Do this ::
Copy the data word for word, starting at the first line and ending at the line that contains "coord(29,1148)".

[Entries for locating text and elements]
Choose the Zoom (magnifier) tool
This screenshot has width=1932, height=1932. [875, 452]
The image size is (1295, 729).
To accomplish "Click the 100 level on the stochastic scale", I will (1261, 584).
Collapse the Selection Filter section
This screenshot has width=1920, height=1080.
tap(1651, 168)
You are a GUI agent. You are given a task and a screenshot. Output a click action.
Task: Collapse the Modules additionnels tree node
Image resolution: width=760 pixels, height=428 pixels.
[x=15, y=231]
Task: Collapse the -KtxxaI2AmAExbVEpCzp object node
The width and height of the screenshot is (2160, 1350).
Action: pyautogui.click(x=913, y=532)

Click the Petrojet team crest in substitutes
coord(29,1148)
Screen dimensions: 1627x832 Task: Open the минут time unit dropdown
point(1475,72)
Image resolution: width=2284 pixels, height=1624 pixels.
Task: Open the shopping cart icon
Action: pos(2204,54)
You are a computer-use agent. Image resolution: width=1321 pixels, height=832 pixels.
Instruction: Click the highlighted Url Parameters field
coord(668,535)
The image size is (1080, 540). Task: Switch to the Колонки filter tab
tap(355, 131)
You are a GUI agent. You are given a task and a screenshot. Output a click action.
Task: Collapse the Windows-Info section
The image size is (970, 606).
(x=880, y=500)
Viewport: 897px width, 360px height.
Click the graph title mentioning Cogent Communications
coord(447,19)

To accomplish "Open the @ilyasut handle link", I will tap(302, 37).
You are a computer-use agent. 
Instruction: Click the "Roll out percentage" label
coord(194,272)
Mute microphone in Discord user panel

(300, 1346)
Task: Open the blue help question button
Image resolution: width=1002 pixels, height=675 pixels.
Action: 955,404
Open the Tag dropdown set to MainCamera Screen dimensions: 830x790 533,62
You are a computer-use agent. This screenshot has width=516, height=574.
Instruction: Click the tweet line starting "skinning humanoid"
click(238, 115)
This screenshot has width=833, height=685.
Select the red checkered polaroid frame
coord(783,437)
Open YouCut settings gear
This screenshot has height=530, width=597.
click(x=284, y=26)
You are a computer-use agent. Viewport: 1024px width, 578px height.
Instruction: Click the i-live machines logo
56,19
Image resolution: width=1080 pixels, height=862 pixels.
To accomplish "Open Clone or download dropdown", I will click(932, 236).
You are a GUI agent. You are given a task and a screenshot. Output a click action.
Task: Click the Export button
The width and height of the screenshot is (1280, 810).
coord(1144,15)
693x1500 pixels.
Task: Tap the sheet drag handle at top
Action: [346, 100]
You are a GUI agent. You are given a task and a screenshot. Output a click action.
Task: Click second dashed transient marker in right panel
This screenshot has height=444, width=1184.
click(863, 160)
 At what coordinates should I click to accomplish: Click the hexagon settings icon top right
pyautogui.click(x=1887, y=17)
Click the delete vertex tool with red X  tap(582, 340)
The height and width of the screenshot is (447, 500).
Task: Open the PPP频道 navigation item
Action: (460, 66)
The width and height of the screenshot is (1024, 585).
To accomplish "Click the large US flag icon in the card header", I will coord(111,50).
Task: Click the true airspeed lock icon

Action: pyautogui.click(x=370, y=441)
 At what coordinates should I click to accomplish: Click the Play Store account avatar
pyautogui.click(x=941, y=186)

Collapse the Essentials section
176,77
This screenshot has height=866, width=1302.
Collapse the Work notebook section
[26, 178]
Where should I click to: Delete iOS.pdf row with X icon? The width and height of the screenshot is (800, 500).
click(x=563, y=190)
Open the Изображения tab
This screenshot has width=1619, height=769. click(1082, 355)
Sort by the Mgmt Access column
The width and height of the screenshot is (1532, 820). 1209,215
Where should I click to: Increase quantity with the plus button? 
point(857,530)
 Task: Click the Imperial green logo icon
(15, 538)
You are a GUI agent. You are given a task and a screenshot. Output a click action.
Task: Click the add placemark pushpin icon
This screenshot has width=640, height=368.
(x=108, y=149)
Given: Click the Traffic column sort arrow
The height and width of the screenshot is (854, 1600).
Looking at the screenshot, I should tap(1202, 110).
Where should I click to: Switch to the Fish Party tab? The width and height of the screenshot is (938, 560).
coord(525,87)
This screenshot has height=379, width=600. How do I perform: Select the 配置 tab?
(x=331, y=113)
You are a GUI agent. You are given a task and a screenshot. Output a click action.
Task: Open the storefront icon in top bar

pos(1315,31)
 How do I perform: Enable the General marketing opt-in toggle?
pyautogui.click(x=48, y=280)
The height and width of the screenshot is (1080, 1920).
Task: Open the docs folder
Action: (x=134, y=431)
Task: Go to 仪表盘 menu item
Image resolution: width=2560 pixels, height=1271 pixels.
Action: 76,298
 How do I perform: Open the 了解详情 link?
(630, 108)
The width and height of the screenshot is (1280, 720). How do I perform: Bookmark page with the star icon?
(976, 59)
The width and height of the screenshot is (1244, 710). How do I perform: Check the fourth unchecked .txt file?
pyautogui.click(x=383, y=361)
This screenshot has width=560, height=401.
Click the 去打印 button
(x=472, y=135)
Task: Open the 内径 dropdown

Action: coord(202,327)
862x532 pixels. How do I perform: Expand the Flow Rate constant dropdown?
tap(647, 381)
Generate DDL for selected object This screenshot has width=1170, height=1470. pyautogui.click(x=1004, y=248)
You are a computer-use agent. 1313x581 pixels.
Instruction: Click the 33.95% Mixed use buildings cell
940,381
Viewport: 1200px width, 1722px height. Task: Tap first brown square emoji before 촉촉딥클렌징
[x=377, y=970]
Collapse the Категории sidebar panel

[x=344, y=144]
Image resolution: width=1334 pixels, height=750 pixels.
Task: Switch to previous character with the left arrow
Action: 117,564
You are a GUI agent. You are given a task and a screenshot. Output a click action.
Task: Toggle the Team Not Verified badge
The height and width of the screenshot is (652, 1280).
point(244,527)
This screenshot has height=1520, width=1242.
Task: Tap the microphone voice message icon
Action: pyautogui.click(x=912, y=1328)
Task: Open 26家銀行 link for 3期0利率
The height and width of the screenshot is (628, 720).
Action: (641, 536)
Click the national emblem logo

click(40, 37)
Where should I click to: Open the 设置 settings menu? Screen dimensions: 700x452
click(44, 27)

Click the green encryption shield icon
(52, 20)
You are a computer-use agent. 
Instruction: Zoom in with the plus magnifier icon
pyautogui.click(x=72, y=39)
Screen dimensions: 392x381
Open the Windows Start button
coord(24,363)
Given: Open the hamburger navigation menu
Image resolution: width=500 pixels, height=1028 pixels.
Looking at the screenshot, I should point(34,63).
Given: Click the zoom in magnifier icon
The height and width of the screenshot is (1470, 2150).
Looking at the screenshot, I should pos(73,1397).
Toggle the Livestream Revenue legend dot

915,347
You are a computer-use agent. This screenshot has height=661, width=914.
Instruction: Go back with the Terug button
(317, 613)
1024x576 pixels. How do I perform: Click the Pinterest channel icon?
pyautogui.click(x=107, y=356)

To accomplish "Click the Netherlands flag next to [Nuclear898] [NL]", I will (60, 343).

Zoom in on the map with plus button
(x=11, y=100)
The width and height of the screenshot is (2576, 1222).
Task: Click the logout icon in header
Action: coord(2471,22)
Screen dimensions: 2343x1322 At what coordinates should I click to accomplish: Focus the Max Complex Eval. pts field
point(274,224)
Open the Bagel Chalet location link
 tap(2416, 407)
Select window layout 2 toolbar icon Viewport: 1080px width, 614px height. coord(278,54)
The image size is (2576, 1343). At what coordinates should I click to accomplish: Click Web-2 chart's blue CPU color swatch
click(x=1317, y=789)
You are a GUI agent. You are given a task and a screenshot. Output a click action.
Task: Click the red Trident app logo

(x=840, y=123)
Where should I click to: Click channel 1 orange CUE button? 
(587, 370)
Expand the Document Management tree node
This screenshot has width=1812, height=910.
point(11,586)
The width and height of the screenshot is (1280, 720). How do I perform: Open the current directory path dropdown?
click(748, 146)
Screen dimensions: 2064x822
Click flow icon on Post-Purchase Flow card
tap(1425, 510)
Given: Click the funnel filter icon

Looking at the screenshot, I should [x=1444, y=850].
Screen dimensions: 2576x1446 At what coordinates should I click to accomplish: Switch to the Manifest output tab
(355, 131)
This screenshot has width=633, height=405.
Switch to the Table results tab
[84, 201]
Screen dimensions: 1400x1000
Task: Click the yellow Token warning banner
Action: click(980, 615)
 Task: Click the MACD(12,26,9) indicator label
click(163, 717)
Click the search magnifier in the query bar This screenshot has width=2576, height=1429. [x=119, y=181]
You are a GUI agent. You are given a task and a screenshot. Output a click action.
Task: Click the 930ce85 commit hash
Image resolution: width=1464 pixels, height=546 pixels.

Written solution ::
Choose the Zoom (magnifier) tool
This screenshot has width=1932, height=1932. [875, 452]
The image size is (1295, 729).
To accomplish "Click the 100 level on the stochastic scale", I will (1261, 584).
Collapse the Selection Filter section
This screenshot has width=1920, height=1080.
tap(1651, 168)
You are a GUI agent. You are given a task and a screenshot. Output a click action.
Task: Collapse the Modules additionnels tree node
Image resolution: width=760 pixels, height=428 pixels.
[x=15, y=231]
Task: Collapse the -KtxxaI2AmAExbVEpCzp object node
The width and height of the screenshot is (2160, 1350).
Action: pyautogui.click(x=913, y=532)

Click the Petrojet team crest in substitutes
coord(29,1148)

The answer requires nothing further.